Marcel Winatschek

Ten Missions for People With Nothing to Lose

One: squeeze yourself into your fifth-grade Sailor Moon costume and bring love and justice to the subway. Two: launch your own private TV channel and broadcast S Club Party on a twenty-four-hour loop. Three: sing your national anthem in all the wrong places—the church, the doctor’s waiting room, outside the kebab shop on the corner. Attention is guaranteed. Four: show up to a colleague’s house party in a full black ski mask, bring drinks and snacks, act completely normal, give nothing away. Five: plant yourself on a busy street and hold up a large piece of cardboard on which you’ve written in thick marker: "Honk if you have a small penis."
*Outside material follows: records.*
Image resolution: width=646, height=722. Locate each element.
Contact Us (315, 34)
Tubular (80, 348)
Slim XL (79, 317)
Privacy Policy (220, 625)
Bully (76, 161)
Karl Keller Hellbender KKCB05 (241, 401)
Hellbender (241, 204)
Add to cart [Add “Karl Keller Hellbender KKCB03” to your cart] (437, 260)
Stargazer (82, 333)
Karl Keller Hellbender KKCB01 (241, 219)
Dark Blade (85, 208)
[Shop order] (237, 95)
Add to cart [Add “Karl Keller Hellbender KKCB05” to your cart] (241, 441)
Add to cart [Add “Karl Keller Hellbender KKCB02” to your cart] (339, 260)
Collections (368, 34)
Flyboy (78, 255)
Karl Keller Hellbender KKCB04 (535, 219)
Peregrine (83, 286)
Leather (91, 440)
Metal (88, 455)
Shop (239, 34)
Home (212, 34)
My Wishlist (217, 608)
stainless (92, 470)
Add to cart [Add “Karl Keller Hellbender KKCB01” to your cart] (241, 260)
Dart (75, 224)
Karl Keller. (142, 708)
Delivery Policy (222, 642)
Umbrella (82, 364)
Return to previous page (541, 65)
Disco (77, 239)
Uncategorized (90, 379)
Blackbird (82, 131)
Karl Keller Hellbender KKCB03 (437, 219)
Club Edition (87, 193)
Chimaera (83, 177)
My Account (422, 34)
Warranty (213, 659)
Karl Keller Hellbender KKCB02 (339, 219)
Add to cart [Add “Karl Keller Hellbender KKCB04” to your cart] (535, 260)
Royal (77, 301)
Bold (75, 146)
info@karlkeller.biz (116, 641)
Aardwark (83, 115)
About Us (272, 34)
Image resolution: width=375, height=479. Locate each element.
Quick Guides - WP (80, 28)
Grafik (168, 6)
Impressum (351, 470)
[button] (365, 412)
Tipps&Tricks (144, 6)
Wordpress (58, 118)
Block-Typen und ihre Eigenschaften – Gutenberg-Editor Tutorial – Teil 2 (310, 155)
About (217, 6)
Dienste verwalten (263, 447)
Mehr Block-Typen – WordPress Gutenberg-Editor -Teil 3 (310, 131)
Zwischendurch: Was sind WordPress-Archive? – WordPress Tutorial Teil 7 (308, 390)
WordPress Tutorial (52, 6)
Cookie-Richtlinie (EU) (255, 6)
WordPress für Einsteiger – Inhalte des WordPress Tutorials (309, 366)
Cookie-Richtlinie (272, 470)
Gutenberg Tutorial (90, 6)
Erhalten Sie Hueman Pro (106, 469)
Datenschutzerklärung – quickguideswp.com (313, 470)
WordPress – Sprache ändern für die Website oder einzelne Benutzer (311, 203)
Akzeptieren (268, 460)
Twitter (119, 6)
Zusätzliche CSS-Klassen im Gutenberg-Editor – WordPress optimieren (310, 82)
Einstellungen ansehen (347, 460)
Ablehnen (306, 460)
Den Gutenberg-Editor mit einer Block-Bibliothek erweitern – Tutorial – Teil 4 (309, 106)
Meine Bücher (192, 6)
Six: track down the B-listers who once posed naked for Bravo—Germany’s beloved teen magazine that ran actual full-frontal celebrity shoots alongside sex-ed diagrams—and call them to ask how life’s going and whether they fancy a coffee. Seven: when ordering pizza, insist firmly that they leave off the bees because you’re severely allergic, and never stop mentioning it. Eight: sign other people’s books, magazines, and train tickets uninvited, then say: "Don’t mention it—always a pleasure." Nine: steal a sack of potatoes from the supermarket and claim that Hitler personally ordered you to. Ten: eat and drink only white foods. If anyone asks why, look briefly baffled, then yell: "Dude, don’t you watch the news?!"

There’s a specific pleasure in designing a task that serves no purpose, disturbs no one in any lasting way, and forces a small confrontation between the person doing it and whoever happens to be watching. That’s the whole game. No lesson at the end.